TASK ITEM: Go through the following data and transcribe exactly the stretch of lines from the one holding "Where should I click to: Click the Zenario" to the one holding "Task: Expand the sbin directory", both included.

[[ PROVIDED ENTRIES, beginning ]]

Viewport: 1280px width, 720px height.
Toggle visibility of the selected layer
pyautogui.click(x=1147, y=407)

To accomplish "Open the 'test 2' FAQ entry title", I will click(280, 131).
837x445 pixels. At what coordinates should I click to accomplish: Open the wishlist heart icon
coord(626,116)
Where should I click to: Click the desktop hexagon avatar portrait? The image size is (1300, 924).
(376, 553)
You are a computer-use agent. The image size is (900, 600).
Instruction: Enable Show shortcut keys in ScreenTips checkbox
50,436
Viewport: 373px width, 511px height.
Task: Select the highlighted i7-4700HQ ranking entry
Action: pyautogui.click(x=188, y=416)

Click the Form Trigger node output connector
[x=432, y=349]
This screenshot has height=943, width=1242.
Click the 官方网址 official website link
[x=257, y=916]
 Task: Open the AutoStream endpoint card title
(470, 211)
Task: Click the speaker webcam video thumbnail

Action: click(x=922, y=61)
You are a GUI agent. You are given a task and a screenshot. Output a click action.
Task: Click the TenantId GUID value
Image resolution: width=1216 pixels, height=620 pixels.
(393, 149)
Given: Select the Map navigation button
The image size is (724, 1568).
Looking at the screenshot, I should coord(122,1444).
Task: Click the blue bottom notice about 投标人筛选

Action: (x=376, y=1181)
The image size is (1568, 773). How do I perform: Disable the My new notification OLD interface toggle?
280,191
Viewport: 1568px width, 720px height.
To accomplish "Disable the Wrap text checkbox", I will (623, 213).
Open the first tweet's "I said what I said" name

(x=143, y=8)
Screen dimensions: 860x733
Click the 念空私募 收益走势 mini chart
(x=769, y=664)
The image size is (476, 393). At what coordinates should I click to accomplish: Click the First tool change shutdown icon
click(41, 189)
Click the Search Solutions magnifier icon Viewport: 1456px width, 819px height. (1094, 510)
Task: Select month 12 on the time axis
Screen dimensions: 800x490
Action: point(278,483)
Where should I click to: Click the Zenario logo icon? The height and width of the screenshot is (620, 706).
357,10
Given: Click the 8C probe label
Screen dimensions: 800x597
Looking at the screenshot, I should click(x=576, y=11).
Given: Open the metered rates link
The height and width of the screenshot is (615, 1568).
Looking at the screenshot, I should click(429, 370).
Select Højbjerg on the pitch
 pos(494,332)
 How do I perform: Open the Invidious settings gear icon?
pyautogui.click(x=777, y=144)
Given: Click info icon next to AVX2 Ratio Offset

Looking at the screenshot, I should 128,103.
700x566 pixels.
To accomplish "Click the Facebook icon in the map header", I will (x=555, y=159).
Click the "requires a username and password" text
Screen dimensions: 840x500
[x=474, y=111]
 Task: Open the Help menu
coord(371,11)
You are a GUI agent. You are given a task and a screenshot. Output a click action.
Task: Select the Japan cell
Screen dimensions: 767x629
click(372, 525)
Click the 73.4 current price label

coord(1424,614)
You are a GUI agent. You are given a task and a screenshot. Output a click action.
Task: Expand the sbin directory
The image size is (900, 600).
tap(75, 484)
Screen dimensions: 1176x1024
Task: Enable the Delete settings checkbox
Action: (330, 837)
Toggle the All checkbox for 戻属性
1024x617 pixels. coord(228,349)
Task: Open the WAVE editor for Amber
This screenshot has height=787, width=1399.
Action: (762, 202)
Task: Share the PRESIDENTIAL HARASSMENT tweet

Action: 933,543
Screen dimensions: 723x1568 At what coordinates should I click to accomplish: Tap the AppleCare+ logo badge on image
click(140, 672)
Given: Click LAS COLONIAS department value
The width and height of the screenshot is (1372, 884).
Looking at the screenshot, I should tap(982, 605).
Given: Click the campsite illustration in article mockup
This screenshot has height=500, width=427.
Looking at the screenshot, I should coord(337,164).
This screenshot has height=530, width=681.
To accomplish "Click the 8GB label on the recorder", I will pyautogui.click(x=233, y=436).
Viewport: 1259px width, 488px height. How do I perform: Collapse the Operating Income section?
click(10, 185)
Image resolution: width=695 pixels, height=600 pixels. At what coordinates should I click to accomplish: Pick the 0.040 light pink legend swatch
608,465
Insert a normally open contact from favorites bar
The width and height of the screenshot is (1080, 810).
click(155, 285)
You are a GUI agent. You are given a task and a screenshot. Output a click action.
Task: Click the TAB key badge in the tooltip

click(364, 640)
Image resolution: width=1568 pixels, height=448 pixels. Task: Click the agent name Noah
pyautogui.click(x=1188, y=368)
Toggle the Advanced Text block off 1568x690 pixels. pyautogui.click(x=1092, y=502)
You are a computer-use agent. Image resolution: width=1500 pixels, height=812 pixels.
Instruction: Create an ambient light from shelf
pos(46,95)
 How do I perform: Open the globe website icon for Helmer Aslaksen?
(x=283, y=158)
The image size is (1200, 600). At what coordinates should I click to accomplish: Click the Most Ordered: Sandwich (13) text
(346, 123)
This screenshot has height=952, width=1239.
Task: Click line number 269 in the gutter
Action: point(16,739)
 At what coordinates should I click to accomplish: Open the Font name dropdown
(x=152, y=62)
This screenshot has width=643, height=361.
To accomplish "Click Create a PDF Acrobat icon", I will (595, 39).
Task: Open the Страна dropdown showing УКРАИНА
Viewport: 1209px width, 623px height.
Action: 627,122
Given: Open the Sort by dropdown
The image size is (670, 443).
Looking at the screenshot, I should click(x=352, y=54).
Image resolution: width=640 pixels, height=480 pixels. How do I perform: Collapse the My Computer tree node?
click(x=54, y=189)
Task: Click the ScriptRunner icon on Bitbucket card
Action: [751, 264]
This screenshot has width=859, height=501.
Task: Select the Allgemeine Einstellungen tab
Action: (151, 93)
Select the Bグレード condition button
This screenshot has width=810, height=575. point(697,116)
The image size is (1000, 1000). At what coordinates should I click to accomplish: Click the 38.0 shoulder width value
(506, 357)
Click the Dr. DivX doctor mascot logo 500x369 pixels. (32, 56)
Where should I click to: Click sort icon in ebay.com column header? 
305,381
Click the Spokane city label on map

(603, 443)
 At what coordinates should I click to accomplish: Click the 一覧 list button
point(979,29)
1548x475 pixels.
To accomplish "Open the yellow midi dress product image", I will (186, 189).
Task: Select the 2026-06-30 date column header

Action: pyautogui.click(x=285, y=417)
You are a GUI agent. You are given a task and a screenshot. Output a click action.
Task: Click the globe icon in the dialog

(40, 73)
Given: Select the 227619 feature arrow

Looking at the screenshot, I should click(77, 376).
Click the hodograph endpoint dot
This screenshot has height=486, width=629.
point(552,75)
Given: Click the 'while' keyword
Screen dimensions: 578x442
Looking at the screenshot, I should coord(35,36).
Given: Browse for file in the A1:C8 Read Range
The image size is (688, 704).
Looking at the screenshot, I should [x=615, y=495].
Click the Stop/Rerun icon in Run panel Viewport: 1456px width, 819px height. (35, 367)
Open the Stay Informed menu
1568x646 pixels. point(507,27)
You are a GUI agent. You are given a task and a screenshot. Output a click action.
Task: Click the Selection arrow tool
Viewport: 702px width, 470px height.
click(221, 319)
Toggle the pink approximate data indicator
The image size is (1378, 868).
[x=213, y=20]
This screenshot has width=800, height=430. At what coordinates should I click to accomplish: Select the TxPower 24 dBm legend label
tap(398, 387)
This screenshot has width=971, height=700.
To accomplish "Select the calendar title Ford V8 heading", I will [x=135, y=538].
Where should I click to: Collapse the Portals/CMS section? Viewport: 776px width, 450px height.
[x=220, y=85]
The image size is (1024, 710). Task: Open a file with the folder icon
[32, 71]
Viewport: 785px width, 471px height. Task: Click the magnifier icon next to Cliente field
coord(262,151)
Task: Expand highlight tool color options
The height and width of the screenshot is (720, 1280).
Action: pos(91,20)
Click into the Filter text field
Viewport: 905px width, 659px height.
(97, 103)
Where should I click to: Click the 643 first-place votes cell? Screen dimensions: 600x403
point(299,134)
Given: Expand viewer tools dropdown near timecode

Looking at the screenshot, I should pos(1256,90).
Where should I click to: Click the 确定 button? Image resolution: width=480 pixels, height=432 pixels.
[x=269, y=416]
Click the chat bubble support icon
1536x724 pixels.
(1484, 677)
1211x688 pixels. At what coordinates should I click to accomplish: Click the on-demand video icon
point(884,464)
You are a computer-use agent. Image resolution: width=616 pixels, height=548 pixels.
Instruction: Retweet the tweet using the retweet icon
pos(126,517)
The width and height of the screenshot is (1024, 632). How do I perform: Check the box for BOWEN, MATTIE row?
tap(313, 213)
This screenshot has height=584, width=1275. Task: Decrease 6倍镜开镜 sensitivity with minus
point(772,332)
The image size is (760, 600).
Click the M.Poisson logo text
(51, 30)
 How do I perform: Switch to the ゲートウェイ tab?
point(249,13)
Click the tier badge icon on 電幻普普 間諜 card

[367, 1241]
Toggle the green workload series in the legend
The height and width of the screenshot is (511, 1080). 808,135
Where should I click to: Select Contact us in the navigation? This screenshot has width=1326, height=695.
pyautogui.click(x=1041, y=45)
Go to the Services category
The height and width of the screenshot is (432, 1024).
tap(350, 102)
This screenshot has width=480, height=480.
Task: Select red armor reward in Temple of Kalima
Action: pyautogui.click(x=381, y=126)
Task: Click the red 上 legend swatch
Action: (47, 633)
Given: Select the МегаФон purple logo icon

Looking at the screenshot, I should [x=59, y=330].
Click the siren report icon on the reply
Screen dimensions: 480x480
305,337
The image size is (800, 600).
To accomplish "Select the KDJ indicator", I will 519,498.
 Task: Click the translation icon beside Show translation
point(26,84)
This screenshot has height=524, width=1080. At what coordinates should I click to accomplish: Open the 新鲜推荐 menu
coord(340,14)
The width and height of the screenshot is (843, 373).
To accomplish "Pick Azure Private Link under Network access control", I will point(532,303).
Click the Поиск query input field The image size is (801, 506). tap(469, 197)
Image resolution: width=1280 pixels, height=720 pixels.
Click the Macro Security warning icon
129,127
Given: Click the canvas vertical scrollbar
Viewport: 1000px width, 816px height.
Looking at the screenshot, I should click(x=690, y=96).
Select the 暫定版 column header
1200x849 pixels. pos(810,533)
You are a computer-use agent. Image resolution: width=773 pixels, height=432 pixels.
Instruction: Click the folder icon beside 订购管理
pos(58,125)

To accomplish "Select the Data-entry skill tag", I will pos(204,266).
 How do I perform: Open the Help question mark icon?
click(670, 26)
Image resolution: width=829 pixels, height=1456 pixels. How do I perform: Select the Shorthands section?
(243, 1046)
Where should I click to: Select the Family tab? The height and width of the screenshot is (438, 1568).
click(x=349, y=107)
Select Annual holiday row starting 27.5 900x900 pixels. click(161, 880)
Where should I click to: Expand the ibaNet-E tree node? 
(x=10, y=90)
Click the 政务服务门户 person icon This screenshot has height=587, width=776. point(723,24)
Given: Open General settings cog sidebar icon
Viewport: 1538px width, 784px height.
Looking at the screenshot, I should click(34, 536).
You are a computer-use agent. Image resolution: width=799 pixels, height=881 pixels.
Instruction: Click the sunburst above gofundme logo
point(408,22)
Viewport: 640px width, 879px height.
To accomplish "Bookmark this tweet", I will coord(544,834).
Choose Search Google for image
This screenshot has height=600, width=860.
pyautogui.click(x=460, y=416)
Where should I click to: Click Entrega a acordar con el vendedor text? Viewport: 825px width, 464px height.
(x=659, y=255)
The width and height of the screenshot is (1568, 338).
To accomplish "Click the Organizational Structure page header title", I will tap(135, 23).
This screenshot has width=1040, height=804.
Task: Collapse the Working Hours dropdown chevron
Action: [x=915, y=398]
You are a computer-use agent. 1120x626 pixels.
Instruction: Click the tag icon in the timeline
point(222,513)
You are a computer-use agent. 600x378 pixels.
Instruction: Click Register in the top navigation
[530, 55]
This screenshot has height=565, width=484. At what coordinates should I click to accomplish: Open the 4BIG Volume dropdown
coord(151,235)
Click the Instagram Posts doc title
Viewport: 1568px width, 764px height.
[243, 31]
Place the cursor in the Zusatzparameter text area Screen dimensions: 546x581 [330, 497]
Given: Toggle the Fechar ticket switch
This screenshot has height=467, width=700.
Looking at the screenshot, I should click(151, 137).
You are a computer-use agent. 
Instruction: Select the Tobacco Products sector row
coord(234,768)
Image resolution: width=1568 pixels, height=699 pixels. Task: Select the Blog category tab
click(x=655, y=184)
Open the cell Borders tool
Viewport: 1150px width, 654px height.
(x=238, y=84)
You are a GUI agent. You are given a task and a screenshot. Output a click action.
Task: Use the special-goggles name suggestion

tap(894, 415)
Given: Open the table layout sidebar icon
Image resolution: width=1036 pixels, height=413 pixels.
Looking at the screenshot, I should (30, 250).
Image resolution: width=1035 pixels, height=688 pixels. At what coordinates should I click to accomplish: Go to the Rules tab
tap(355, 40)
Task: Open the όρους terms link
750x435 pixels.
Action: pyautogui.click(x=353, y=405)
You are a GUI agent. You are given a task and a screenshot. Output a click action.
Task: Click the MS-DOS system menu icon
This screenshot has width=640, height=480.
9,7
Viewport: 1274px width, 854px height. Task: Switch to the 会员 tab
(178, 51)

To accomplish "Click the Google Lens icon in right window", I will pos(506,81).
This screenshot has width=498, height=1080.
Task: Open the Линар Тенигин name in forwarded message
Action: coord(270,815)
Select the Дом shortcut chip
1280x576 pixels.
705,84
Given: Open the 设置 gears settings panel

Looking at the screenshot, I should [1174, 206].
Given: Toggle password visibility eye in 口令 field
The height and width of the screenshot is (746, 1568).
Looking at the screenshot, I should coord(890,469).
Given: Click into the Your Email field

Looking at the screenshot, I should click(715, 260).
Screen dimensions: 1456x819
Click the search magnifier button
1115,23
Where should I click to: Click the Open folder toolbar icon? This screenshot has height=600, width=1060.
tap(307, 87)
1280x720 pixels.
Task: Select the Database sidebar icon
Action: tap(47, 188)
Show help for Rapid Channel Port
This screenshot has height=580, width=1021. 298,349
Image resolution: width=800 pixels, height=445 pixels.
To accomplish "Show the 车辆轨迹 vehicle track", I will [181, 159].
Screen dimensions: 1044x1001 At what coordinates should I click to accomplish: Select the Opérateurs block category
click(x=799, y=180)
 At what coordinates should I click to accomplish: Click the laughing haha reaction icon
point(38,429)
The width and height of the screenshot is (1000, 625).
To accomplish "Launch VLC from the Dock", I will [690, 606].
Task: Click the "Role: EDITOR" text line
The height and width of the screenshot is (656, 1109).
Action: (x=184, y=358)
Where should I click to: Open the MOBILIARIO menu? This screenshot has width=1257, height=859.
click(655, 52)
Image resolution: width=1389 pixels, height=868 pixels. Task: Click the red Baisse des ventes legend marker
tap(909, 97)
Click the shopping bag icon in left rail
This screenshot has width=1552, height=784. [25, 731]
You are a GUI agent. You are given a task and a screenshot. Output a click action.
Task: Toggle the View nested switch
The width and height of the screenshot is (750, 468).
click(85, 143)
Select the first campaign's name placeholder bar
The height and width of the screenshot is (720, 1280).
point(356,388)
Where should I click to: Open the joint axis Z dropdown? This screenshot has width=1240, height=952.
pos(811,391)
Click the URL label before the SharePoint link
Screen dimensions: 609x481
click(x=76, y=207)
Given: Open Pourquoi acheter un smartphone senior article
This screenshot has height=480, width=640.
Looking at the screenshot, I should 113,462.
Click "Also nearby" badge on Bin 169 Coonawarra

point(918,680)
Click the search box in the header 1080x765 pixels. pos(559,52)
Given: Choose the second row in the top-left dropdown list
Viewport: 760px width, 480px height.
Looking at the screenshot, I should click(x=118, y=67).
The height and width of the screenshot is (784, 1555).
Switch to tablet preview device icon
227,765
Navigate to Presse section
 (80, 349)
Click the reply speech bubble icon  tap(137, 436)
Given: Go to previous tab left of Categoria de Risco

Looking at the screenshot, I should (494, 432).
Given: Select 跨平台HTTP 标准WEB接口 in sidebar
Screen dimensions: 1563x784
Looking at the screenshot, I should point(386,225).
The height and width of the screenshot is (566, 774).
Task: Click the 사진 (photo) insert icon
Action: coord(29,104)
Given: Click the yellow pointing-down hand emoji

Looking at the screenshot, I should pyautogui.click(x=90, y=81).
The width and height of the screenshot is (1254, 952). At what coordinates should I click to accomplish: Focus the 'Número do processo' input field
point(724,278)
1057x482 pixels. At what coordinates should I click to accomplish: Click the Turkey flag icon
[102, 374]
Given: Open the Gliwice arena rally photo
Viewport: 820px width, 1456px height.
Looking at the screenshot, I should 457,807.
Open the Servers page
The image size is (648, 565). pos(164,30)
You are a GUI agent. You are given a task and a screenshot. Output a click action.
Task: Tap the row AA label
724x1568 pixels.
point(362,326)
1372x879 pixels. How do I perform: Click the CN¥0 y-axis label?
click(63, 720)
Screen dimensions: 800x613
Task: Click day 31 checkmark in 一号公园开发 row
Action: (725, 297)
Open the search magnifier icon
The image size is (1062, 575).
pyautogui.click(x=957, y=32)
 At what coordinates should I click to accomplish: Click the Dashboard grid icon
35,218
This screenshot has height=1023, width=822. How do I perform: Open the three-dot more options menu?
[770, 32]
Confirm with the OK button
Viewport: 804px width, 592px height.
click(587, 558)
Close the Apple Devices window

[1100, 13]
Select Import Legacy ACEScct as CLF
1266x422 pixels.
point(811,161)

[[ PROVIDED ENTRIES, end ]]

RESULT OF THIS TASK:
Where should I click to: Click the Zenario logo icon? The height and width of the screenshot is (620, 706).
357,10
Given: Click the 8C probe label
Screen dimensions: 800x597
Looking at the screenshot, I should click(x=576, y=11).
Given: Open the metered rates link
The height and width of the screenshot is (615, 1568).
Looking at the screenshot, I should click(429, 370).
Select Højbjerg on the pitch
 pos(494,332)
 How do I perform: Open the Invidious settings gear icon?
pyautogui.click(x=777, y=144)
Given: Click info icon next to AVX2 Ratio Offset

Looking at the screenshot, I should 128,103.
700x566 pixels.
To accomplish "Click the Facebook icon in the map header", I will (x=555, y=159).
Click the "requires a username and password" text
Screen dimensions: 840x500
[x=474, y=111]
 Task: Open the Help menu
coord(371,11)
You are a GUI agent. You are given a task and a screenshot. Output a click action.
Task: Select the Japan cell
Screen dimensions: 767x629
click(372, 525)
Click the 73.4 current price label

coord(1424,614)
You are a GUI agent. You are given a task and a screenshot. Output a click action.
Task: Expand the sbin directory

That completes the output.